Work required → Show each line of the items below that contains the string "legend". Case counts.
** START Entries provided **
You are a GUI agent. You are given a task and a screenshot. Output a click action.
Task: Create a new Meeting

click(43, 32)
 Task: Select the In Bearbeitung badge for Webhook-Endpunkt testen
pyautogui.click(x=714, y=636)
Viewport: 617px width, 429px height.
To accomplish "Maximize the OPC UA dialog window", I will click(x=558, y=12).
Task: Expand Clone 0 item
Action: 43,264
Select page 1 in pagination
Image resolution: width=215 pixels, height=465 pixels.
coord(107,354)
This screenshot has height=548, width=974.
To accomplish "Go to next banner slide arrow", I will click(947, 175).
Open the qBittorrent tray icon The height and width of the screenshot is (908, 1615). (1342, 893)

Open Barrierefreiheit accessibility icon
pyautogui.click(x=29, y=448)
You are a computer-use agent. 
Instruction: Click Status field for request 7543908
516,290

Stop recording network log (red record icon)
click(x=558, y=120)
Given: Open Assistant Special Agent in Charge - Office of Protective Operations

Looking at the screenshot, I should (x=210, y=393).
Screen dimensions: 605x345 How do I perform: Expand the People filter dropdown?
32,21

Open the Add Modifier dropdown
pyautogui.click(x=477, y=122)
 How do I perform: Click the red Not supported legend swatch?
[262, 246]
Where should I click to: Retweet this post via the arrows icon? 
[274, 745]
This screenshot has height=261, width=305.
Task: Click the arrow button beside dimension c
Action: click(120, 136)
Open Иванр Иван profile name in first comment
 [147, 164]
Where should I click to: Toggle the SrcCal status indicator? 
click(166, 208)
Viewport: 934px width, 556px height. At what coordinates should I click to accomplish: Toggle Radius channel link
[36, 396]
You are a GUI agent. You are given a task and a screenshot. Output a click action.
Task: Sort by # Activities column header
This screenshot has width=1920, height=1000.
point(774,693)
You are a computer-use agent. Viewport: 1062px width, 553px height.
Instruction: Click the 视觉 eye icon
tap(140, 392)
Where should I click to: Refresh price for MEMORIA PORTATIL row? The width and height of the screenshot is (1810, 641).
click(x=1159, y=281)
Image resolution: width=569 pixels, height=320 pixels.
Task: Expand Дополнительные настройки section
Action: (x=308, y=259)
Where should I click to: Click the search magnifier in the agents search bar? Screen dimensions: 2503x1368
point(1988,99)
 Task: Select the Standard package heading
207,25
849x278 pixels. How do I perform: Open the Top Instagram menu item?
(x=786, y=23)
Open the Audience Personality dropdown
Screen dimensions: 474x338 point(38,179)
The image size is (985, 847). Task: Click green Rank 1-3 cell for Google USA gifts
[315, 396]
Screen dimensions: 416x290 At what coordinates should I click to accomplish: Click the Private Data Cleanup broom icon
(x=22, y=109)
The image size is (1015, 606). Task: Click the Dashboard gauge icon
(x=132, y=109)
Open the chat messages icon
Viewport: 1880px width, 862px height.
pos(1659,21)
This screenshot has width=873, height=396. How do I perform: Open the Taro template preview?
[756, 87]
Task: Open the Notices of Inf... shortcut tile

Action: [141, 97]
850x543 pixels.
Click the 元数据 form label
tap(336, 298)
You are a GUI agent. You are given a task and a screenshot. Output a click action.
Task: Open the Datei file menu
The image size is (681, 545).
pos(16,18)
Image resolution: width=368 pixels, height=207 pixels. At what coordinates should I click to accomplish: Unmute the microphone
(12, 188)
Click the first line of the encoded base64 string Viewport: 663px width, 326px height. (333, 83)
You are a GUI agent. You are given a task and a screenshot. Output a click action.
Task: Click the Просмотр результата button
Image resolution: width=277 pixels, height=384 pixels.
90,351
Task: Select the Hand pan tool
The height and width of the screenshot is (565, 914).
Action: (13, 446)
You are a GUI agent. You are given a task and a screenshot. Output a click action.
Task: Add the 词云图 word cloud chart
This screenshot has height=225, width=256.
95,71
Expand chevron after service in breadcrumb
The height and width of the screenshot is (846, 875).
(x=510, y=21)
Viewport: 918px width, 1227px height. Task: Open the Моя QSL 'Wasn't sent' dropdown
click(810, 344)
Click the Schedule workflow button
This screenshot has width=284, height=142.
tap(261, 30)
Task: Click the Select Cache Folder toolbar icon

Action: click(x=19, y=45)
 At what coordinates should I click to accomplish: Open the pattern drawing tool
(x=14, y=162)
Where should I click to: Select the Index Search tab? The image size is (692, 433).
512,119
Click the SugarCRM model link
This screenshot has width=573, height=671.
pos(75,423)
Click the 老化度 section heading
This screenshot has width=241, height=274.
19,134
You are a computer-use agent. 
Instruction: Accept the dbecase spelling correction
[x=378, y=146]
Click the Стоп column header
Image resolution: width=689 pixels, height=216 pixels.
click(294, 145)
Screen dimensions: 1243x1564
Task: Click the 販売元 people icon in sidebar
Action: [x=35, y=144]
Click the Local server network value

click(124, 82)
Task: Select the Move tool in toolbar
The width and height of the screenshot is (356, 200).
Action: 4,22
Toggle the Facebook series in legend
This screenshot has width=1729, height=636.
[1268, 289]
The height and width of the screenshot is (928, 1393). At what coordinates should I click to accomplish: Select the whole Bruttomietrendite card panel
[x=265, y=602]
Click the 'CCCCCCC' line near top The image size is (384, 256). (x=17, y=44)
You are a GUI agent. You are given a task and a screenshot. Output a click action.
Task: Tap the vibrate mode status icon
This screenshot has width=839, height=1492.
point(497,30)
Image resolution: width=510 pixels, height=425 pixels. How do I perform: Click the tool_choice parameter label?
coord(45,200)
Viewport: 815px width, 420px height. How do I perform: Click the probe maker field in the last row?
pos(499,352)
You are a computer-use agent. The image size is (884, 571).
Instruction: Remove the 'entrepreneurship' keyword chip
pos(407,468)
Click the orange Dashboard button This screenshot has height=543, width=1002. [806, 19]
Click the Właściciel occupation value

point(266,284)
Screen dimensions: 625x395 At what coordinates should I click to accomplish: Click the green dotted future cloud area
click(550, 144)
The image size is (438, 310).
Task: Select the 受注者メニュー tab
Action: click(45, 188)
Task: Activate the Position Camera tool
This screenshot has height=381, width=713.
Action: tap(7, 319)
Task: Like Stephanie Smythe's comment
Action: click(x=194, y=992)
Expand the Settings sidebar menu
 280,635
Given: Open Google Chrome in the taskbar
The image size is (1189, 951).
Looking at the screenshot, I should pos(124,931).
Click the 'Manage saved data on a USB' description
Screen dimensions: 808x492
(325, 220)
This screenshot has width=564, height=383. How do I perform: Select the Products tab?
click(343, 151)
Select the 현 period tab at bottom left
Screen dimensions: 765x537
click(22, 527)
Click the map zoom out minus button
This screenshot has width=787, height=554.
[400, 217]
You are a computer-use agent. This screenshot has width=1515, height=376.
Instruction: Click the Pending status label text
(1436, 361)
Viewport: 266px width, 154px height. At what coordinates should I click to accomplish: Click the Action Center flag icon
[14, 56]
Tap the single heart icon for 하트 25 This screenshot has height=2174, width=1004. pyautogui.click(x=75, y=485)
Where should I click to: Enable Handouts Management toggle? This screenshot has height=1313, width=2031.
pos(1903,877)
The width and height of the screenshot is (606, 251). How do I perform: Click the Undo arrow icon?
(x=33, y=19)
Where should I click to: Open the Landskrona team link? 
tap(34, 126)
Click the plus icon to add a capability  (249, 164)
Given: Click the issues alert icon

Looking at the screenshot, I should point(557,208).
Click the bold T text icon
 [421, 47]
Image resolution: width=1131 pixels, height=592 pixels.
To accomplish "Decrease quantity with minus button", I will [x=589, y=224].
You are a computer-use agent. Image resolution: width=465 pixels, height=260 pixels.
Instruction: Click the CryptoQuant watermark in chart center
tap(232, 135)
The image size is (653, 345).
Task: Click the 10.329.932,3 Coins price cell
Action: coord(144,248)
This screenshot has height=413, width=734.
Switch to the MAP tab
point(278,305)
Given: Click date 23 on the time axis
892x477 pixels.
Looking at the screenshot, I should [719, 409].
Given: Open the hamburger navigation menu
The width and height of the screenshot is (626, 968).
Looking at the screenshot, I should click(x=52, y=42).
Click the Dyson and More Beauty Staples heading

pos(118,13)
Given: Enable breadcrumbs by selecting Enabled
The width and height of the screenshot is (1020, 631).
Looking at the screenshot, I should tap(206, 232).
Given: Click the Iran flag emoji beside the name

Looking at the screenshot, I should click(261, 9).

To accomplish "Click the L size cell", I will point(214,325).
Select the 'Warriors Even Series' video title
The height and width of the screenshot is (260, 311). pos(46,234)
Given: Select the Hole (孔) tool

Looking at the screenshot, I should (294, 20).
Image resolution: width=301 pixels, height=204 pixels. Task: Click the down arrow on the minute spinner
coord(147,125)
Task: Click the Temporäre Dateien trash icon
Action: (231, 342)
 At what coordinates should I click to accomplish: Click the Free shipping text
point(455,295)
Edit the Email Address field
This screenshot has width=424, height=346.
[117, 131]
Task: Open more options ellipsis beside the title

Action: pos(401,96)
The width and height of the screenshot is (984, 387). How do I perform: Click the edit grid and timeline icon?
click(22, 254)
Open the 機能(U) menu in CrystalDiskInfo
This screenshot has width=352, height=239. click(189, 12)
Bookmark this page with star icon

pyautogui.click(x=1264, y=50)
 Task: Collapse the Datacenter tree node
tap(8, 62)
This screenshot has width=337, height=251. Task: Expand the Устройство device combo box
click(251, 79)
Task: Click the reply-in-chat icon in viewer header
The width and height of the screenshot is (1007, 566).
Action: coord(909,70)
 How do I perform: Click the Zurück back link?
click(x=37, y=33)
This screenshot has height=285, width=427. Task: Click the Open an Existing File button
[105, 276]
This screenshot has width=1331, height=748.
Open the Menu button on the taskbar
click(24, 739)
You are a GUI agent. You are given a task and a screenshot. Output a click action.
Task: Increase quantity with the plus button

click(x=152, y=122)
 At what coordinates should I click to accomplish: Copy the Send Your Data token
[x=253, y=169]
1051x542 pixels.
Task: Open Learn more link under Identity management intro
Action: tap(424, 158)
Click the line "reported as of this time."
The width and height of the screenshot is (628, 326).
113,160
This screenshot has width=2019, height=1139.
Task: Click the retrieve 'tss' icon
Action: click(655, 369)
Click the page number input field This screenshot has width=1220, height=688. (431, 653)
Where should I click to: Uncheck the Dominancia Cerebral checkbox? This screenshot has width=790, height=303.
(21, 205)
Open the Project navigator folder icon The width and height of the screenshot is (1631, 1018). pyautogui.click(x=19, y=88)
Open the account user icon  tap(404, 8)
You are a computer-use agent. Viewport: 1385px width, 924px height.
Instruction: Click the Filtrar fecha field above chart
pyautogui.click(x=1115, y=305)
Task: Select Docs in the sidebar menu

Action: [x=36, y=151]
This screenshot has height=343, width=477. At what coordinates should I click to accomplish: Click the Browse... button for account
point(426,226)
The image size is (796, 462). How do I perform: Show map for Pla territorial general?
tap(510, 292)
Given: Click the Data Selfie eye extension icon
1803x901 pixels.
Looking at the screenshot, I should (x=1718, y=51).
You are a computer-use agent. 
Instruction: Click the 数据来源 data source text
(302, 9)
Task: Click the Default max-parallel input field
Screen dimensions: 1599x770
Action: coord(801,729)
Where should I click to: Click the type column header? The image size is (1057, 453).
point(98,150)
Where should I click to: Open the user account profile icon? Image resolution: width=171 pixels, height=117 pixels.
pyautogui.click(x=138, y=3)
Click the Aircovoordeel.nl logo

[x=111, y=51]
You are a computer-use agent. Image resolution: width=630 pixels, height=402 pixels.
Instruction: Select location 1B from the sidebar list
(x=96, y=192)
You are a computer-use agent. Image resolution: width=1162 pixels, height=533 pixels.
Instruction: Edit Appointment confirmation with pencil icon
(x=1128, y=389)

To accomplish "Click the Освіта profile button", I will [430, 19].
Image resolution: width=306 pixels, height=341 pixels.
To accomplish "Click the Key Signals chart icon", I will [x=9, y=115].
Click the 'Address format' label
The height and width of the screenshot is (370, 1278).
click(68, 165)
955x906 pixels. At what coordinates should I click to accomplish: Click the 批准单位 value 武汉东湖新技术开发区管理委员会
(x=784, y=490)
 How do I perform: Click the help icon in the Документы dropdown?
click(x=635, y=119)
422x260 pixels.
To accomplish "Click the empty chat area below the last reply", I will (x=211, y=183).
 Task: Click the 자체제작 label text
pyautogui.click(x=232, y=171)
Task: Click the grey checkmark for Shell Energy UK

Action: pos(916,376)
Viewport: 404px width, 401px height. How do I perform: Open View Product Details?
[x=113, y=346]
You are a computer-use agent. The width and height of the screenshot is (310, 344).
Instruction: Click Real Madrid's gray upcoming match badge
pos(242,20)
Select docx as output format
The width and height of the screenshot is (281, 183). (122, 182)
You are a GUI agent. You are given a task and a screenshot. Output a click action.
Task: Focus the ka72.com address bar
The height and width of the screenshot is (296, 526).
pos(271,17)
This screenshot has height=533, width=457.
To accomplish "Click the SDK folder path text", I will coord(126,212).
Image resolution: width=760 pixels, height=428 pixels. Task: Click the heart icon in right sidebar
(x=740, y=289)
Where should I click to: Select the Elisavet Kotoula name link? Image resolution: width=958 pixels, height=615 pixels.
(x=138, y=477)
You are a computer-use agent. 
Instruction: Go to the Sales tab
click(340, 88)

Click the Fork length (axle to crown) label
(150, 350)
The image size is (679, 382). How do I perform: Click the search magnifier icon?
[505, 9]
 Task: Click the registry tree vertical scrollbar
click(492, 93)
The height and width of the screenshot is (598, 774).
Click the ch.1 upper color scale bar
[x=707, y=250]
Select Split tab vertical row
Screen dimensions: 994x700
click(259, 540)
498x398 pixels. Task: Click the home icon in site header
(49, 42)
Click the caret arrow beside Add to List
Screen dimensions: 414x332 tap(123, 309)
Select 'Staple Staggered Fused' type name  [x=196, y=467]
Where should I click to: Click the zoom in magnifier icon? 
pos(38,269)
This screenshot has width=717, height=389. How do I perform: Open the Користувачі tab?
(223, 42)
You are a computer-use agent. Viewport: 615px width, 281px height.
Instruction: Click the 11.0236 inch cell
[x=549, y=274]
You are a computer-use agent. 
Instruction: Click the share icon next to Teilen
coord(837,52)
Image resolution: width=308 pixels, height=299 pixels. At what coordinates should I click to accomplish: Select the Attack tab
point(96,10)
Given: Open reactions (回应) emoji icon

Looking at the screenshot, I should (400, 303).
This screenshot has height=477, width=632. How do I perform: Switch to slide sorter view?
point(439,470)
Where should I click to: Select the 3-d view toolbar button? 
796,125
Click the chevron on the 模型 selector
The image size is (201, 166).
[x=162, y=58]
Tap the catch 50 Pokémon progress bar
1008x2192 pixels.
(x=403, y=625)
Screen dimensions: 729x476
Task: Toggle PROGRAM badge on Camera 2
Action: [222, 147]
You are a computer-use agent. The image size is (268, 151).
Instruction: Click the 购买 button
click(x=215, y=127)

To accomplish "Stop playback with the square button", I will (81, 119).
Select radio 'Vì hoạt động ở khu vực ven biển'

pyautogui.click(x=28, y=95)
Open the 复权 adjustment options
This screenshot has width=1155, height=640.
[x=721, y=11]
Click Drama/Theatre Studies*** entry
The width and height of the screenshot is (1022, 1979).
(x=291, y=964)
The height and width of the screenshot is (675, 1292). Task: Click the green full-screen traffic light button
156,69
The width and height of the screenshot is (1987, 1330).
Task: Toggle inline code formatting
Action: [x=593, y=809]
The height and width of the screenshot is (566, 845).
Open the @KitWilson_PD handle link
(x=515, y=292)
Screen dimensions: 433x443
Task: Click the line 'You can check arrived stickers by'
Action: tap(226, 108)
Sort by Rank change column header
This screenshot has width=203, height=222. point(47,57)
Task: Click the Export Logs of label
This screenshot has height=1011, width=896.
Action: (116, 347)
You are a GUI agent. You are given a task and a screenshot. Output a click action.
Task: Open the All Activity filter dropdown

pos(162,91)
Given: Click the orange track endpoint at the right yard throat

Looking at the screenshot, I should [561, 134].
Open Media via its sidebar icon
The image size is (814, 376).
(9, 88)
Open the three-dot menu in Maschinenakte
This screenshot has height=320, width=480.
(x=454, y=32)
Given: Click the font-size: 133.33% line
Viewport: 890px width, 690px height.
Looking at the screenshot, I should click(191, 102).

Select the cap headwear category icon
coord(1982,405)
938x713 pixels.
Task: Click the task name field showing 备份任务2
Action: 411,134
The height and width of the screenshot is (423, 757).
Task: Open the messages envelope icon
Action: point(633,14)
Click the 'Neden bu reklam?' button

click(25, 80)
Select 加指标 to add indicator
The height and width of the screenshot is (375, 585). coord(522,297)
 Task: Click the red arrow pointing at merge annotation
** END Entries provided **
Result →
 How do I perform: Click the red Not supported legend swatch?
Toggle the Facebook series in legend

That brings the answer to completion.